Active cooled Tesla GPU from Maxwell or Pascal architecture existing ?

Is there any active cooled Tesla GPU with PCIe connection (so a GPU I can put into a ‘stanadrd’ workstation (like a HP Z800) available, which has Maxwell or Pascal architecture ?

The new Tesla P100 (PCiE version) seems to be also passive cooled. So far it seems for me that the ‘newest’ Tesla which is active cooled is the Telsa K40. This is also indicated from the list at http://www.thinkmate.com/hardware/co-processors

Not sure what you’re after, exactly, but Quadro M6000 is a Maxwell architecture GPU with fan. It would have roughly similar capabilities to a Tesla M40.

http://www.newegg.com/Product/Product.aspx?Item=N82E16814133623

We need reliable GPUs which are desigend for 24/7 computing throughout several years. Teslas are marketed that way. We recommend currently Tesla K20 / K40 to customers. I was just wondering whether there are newer Tesla GPUs which we could add to the list. Passive cooled cards do not help us much cause in our aplication field (media / broadcast) workstations are the standard and not rack server.
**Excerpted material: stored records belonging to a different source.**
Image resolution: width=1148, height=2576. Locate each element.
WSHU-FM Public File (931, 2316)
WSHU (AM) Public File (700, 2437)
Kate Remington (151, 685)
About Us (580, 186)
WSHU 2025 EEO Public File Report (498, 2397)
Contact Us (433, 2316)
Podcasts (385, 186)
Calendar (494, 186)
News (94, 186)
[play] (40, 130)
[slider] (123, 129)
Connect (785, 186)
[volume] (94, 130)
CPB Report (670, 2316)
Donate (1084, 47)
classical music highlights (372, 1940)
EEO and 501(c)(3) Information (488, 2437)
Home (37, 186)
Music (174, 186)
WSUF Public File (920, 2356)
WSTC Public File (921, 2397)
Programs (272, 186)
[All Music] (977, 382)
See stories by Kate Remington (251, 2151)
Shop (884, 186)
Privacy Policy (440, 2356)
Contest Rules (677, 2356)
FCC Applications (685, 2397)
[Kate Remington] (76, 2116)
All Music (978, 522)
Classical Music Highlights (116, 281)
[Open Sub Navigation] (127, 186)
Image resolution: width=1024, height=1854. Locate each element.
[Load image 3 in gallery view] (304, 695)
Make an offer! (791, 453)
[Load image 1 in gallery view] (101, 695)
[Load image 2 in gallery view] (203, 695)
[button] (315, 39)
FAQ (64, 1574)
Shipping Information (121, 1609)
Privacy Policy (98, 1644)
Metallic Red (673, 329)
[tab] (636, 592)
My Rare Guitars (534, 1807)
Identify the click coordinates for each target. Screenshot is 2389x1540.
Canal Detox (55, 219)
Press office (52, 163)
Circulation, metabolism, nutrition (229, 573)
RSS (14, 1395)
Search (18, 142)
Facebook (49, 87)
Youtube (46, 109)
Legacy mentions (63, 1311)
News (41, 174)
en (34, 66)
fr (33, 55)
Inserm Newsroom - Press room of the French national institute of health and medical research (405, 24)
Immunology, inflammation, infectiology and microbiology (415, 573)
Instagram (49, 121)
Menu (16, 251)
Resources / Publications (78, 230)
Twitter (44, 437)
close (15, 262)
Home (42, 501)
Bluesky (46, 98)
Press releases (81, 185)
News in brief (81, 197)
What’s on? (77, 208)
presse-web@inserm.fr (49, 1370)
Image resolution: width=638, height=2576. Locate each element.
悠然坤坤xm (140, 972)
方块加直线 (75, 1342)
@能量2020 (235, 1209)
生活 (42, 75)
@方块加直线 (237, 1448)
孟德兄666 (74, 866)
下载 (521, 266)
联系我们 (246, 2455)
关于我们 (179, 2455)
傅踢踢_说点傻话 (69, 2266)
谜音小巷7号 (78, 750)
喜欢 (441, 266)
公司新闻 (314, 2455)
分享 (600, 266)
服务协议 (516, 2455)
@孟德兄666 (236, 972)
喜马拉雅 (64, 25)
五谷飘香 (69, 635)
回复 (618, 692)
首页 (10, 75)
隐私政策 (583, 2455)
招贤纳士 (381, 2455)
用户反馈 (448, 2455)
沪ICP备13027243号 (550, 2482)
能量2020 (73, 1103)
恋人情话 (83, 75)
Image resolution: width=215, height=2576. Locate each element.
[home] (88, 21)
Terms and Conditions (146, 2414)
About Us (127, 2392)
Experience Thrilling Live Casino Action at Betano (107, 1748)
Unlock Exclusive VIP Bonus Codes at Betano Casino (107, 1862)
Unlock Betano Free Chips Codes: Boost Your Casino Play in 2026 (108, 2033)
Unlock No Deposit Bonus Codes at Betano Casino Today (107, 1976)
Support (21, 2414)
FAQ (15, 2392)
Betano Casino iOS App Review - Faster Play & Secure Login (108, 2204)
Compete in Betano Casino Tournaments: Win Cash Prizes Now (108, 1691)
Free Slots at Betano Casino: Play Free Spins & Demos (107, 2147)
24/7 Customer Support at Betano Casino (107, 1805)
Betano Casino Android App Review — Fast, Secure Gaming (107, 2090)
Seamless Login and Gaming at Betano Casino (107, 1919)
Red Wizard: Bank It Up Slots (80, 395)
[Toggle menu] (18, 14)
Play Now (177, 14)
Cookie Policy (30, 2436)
Are high-end Quadros (X5000, X6000) also designed for 24/7 computing ?

I’m not aware of Tesla GPUs newer than K40c which are actively cooled, at this time.

If you need a product recommendation for a particular use-case, my suggestion would be to contact your NVIDIA rep, rather than basing your product decisions on comments from a public forum.

I believe Quadro GPUs are reliable and capable of continuous operation for any supported professional use-case. Compute APIs such CUDA are definitely a supported use-case for Quadro GPUs. Media/broadcast workstations are a focus vertical for Quadro.

A bit of anecdotal evidence: I have personally used various Quadro models in workstations (HP, Dell) with CUDA in a 24/7/365 fashion (often under heavy load) for years without any issues. This included both high-end and low-end Quadro GPUs.

The only potential issue I have run into is that the PSUs in some workstations seem to be a bit under-dimensioned for operating high-end GPUs. But so far I have never killed a PSU this way, while I have killed (at least) a handful of PSUs in consumer rigs.